Coreference resolution is the task of finding all mentions (noun phrases) that refer to the same entity (e.g. a person, a location etc, see also the NER doc) in a text.

Typically, in a document, entities are first introduced by their name (e.g. Dronning Margrethe II) and later refered by pronouns (e.g. hun) or expressions/titles (e.g. Hendes Majestæt, Danmarks dronning, etc). The goal of the coreference resolution task is to find all these references and link them through a common ID.

Model	Train Data	License	Trained by	Tags	DaNLP
XLM-R	Dacoref	GPLv2	Maria Jung Barrett	Generic QIDs	✔️

If you want to read more about coreference resolution and the DaNLP model, we also have a blog post (in Danish).

Use cases¶

Coreference resolution is an important subtask in NLP. It is used in particular for information extraction (e.g. for building a knowledge graph, see our tutorial) and could help with other NLP tasks such as machine translation (e.g. in order to apply the right gender or number) or text summarization, or in dialog systems.

Models¶

🔧 XLM-R¶

The XLM-R Coref model is based on the pre-trained XLM-Roberta, a transformer-based multilingual masked language model (Conneau et al. 2020), and finetuned on the Dacoref dataset. The finetuning has been done using the pytorch-based implementation from AllenNLP 1.3.0..

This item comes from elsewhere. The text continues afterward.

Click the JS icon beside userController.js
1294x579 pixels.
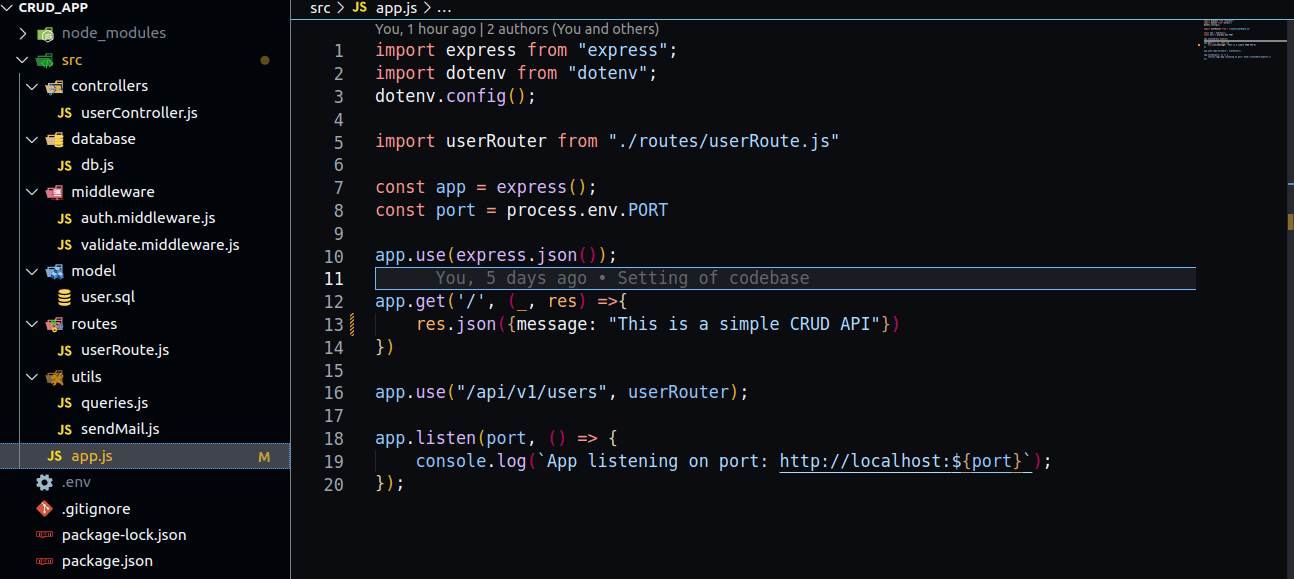[64, 113]
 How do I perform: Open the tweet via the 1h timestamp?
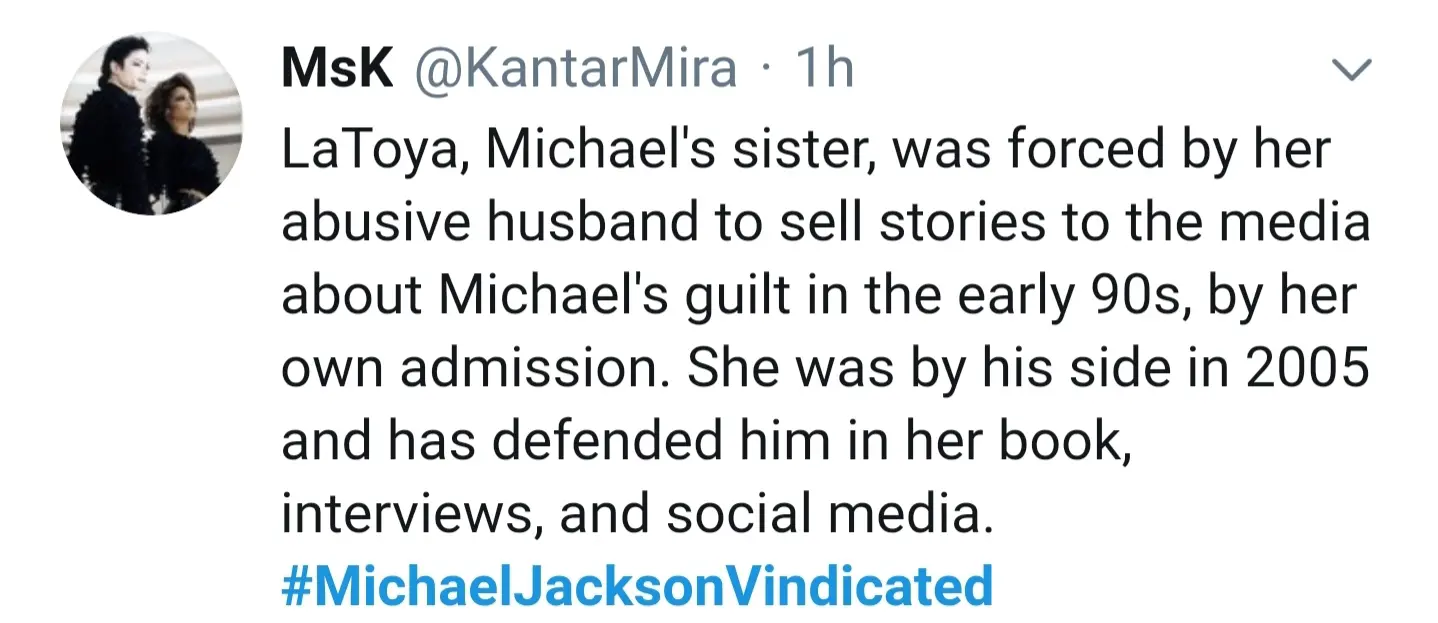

The XLM-R Coref model can be loaded with the load_xlmr_coref_model() method. Please note that it can maximum take 512 tokens as input at a time. For longer text sequences split before hand, for example using sentence boundary detection (e.g. by using the spacy model.)

from danlp.models import load_xlmr_coref_model

# load the coreference model
coref_model = load_xlmr_coref_model()

# a document is a list of tokenized sentences
doc = [["Lotte", "arbejder", "med", "Mads", "."], ["Hun", "er", "tandlæge", "."]]

# apply coreference resolution to the document and get a list of features (see below)
preds = coref_model.predict(doc)

# apply coreference resolution to the document and get a list of clusters
clusters = coref_model.predict_clusters(doc)

The preds variable is a dictionary including the following entries :

top_spans : list of indices of all references (spans) in the document
antecedent_indices : list of antecedents indices
predicted_antecedents : list of indices of the antecedent span (from top_spans), i.e. previous reference
document : list of tokens’ indices for the whole document
clusters : list of clusters (indices of tokens) The most relevant entry to use is the list of clusters. One cluster contains the indices of references (spans) that refer to the same entity. To make it easier, we provide the predict_clusters function that returns a list of the clusters with the references and their ids in the document.

📈 Benchmarks¶

See detailed scoring of the benchmarks in the example folder.

The benchmarks has been performed on the test part of the Dacoref dataset.

Model	Precision	Recall	F1	Mention Recall	Sentences per second (CPU*)
XLM-R	69.86	59.17	64.02	88.01	~1

*Sentences per second is based on a Macbook Pro with Apple M1 chip.

The evaluation script coreference_benchmarks.py can be found here.